» **TASK GOAL**: In the entries below, find the line with "Given: Click the" and the line with "The image size is (704, 463)."; give again those lines and every line between them, exactly.

» **Dataset entries**:
• • • •
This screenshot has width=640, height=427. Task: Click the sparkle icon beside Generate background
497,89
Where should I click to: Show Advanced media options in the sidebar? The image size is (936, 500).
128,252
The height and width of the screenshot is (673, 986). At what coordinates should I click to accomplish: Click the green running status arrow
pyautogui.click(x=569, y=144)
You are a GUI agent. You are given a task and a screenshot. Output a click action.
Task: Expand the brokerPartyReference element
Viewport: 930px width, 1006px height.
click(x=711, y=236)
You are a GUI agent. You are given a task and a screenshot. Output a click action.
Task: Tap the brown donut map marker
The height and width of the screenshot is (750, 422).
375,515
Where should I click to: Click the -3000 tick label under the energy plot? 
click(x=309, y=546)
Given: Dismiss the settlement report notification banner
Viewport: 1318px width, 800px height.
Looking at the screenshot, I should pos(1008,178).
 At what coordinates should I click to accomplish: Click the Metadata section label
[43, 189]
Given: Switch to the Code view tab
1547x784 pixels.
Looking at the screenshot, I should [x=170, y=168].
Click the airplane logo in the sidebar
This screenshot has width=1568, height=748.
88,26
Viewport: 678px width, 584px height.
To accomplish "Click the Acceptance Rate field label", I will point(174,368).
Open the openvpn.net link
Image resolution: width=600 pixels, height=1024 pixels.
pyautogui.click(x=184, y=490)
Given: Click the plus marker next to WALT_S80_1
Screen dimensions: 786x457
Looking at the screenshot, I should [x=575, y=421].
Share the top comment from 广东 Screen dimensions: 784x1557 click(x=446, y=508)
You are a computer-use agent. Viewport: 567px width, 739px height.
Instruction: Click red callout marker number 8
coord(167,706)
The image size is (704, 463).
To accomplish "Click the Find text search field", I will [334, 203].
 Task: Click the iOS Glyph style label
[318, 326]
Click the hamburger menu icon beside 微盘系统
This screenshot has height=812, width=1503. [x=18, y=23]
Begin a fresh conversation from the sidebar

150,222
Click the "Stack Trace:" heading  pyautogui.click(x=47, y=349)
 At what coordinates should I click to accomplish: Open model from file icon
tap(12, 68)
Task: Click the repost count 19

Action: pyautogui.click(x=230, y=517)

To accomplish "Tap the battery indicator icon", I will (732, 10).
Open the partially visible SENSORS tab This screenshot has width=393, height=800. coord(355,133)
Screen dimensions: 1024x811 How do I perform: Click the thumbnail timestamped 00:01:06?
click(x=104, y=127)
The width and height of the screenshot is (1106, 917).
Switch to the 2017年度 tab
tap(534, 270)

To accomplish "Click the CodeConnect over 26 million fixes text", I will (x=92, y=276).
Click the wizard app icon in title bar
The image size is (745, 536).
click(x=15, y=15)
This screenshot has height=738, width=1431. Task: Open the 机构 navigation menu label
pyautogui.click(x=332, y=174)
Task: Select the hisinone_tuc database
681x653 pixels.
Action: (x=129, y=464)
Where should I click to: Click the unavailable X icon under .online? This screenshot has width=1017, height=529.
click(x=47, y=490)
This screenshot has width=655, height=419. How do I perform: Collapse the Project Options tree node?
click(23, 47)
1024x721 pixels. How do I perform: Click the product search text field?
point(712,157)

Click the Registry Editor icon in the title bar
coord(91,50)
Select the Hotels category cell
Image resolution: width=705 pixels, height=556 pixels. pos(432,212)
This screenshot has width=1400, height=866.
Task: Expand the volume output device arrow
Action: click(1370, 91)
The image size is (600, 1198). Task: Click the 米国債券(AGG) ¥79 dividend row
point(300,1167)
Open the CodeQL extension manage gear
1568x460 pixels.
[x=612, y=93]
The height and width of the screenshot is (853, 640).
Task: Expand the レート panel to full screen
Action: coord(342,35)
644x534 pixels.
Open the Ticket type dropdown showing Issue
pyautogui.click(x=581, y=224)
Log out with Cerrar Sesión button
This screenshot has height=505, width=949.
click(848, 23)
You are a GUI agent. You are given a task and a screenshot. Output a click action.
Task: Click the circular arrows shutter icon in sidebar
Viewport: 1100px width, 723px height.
• • • •
» **OUTPUT OF THE TASK**:
Given: Click the plus marker next to WALT_S80_1
Screen dimensions: 786x457
Looking at the screenshot, I should [x=575, y=421].
Share the top comment from 广东 Screen dimensions: 784x1557 click(x=446, y=508)
You are a computer-use agent. Viewport: 567px width, 739px height.
Instruction: Click red callout marker number 8
coord(167,706)
The image size is (704, 463).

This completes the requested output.